4) *More generally, do any Rangers out there care to comment on 35P's in Ranger Batt / RSTB?* Not asking for OPSEC risky details but just general observations, like our usefulness, weaknesses in 35P/MI you notice I should square away before donning the tan beret, are 35P/MI honestly considered Rangers as long as we're in the Regiment with RASP and RS under our belts, etc.?

I tried using forum search and Google for the answers to these questions but haven't been able to find them.

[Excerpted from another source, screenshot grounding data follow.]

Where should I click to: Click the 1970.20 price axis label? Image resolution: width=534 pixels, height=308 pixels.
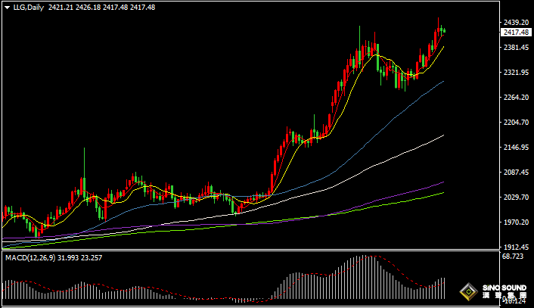pos(514,222)
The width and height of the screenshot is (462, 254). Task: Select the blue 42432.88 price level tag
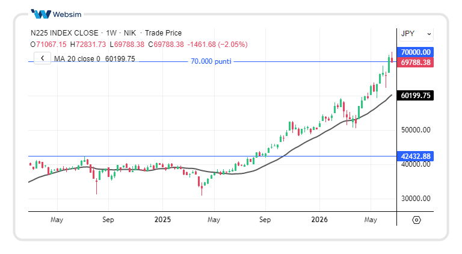(x=415, y=156)

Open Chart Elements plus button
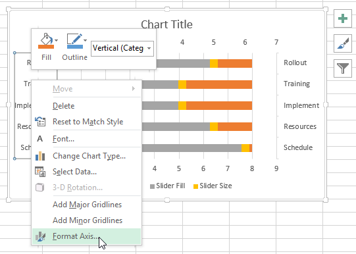343,18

I also searched ArmyRanger.com to no avail.

Thank you, Rangers, and other knowledgeable voices on this board!


----------



## 275ANGER! (Feb 25, 2010)

1.  Yes a Ranger recruiter stops by BAC asking for volunteers

2.  There are MI guys attached to each Battalion but as far as a 35P I couldn't say, not that its a secret or anything.  They tend to lock you guys away in the SCIF, interaction is limited.

3. RSTB is alien to me but everyone assigned to Ranger Regiment can attend Ranger School but combat MOS's have priority.  Chances are good if your in Georgia, 2/75 not so much because it cost money to fly guys across the country.

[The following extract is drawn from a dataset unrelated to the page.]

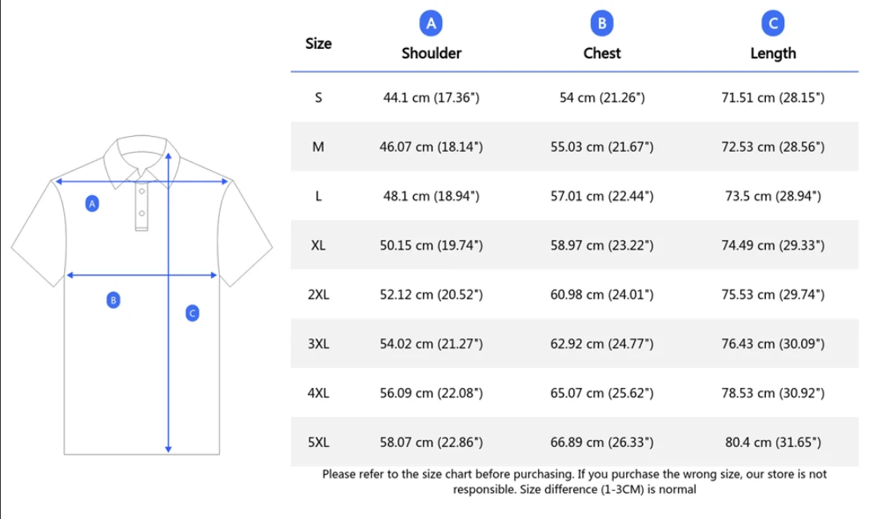Screen dimensions: 873x519
Task: Select the Shoulder column header
Action: [431, 54]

4. If I ever saw a 35P in Regiment I most likely couldn't tell the difference from the rest of the MI geeks well except for maybe the humint guys. Advice: Be the best damn 35P you can be, Regiment is always in need of good dudes.  Title of Ranger? Once you complete RASP its a done deal but whatever makes you sleep at night man...


----------



## car (Feb 25, 2010)

275ANGER! said:


> Advice: Be the best damn 35P you can be, Regiment is always in need of good dudes.



x10 

The Army isn't spending money to make you a Ranger. Learn your language, then become the best 35P you can be. If you're worth a damn, in a couple of years, someone will come looking for you. If you wanted to be a Ranger, you should have signed up for it. Go with what you've got. The 35 field can be very rewarding - if you turn out to be any good, you'll get to do some reallly cool stuff. Trust me, been a 98/35 for 28 years.....and It has taken me places I would have never even dreamed about. 

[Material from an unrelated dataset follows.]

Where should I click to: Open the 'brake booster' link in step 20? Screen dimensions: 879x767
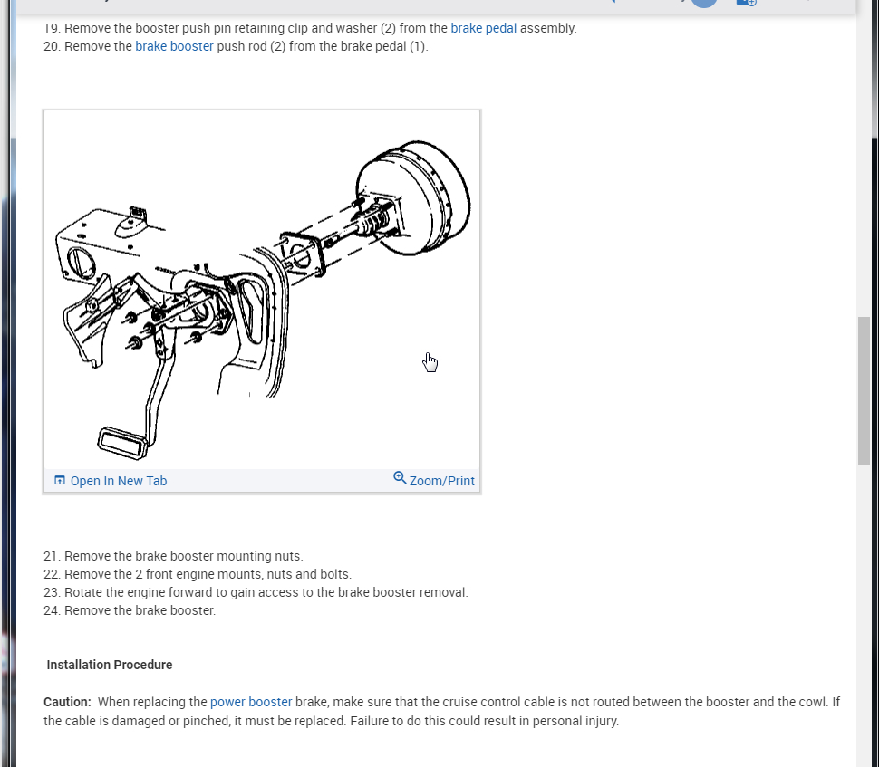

And I'm no hard guy. Just a geeky cryppie who got to jump out of airplanes, kill Commies, chase druggies, kill hadji, shoot guns, blow shit up, etc.......but it took a couple of years of establishing a rep as a pretty good conventional Soldier before I got to step thru the looking glass.


----------



## lonewolfe78 (Feb 25, 2010)

Roger that. Thank you both for your responses. I will definitely not lose my focus on the here and now by looking too far off, and will always strive to excel at whatever I do. I'm just trying to scout out and collect information and perspectives on my potential military career paths, while devoting myself 110% to my current mission at hand.

I am very excited about my field, Sergeant Major. The more I read this board, the more excited I get.


----------